_Given request_: Could you render the records below as a JSON list of strings, with one string per line and no blank lines?

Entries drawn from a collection
:::
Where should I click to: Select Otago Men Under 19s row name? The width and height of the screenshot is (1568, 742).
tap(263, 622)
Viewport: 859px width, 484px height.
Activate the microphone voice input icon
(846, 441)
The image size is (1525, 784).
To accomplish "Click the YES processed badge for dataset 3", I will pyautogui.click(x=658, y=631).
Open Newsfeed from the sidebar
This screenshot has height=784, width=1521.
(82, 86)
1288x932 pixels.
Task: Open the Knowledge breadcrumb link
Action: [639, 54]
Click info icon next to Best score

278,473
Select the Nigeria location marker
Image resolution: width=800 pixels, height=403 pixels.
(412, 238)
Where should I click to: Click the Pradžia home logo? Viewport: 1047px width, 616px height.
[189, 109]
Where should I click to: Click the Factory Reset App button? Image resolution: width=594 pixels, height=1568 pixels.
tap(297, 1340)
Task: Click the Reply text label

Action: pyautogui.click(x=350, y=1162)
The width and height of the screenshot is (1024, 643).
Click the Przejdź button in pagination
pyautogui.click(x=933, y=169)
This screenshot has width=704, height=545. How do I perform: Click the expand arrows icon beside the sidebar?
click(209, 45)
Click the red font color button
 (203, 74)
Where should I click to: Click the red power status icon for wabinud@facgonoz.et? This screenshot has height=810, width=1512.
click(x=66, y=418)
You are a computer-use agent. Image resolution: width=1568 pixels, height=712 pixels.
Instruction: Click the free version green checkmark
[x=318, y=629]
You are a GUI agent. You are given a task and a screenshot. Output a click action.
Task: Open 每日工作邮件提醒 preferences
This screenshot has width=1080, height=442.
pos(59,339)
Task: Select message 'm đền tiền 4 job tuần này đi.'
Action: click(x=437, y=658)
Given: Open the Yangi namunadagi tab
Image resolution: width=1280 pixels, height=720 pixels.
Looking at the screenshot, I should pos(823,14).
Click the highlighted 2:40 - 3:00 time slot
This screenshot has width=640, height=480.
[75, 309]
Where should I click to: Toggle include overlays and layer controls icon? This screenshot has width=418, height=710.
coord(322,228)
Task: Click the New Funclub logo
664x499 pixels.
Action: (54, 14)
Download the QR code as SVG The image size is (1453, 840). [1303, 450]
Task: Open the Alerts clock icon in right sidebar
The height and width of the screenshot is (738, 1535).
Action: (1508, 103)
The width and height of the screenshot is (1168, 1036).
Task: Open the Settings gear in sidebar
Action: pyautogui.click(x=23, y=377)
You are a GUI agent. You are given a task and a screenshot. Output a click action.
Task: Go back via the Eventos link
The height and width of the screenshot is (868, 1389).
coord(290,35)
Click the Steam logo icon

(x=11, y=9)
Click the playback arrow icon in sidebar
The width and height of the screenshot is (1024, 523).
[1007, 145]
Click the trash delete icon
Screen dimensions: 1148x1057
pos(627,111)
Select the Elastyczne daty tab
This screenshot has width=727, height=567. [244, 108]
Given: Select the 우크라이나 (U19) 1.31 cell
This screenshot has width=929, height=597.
:::
_Answer to this task_:
[
  "Where should I click to: Select Otago Men Under 19s row name? The width and height of the screenshot is (1568, 742).",
  "tap(263, 622)",
  "Viewport: 859px width, 484px height.",
  "Activate the microphone voice input icon",
  "(846, 441)",
  "The image size is (1525, 784).",
  "To accomplish \"Click the YES processed badge for dataset 3\", I will pyautogui.click(x=658, y=631).",
  "Open Newsfeed from the sidebar",
  "This screenshot has height=784, width=1521.",
  "(82, 86)",
  "1288x932 pixels.",
  "Task: Open the Knowledge breadcrumb link",
  "Action: [639, 54]",
  "Click info icon next to Best score",
  "278,473",
  "Select the Nigeria location marker",
  "Image resolution: width=800 pixels, height=403 pixels.",
  "(412, 238)",
  "Where should I click to: Click the Pradžia home logo? Viewport: 1047px width, 616px height.",
  "[189, 109]",
  "Where should I click to: Click the Factory Reset App button? Image resolution: width=594 pixels, height=1568 pixels.",
  "tap(297, 1340)",
  "Task: Click the Reply text label",
  "Action: pyautogui.click(x=350, y=1162)",
  "The width and height of the screenshot is (1024, 643).",
  "Click the Przejdź button in pagination",
  "pyautogui.click(x=933, y=169)",
  "This screenshot has width=704, height=545. How do I perform: Click the expand arrows icon beside the sidebar?",
  "click(209, 45)",
  "Click the red font color button",
  " (203, 74)",
  "Where should I click to: Click the red power status icon for wabinud@facgonoz.et? This screenshot has height=810, width=1512.",
  "click(x=66, y=418)",
  "You are a computer-use agent. Image resolution: width=1568 pixels, height=712 pixels.",
  "Instruction: Click the free version green checkmark",
  "[x=318, y=629]",
  "You are a GUI agent. You are given a task and a screenshot. Output a click action.",
  "Task: Open 每日工作邮件提醒 preferences",
  "This screenshot has width=1080, height=442.",
  "pos(59,339)",
  "Task: Select message 'm đền tiền 4 job tuần này đi.'",
  "Action: click(x=437, y=658)",
  "Given: Open the Yangi namunadagi tab",
  "Image resolution: width=1280 pixels, height=720 pixels.",
  "Looking at the screenshot, I should pos(823,14).",
  "Click the highlighted 2:40 - 3:00 time slot",
  "This screenshot has width=640, height=480.",
  "[75, 309]",
  "Where should I click to: Toggle include overlays and layer controls icon? This screenshot has width=418, height=710.",
  "coord(322,228)",
  "Task: Click the New Funclub logo",
  "664x499 pixels.",
  "Action: (54, 14)",
  "Download the QR code as SVG The image size is (1453, 840). [1303, 450]",
  "Task: Open the Alerts clock icon in right sidebar",
  "The height and width of the screenshot is (738, 1535).",
  "Action: (1508, 103)",
  "The width and height of the screenshot is (1168, 1036).",
  "Task: Open the Settings gear in sidebar",
  "Action: pyautogui.click(x=23, y=377)",
  "You are a GUI agent. You are given a task and a screenshot. Output a click action.",
  "Task: Go back via the Eventos link",
  "The height and width of the screenshot is (868, 1389).",
  "coord(290,35)",
  "Click the Steam logo icon",
  "(x=11, y=9)",
  "Click the playback arrow icon in sidebar",
  "The width and height of the screenshot is (1024, 523).",
  "[1007, 145]",
  "Click the trash delete icon",
  "Screen dimensions: 1148x1057",
  "pos(627,111)",
  "Select the Elastyczne daty tab",
  "This screenshot has width=727, height=567. [244, 108]",
  "Given: Select the 우크라이나 (U19) 1.31 cell",
  "This screenshot has width=929, height=597."
]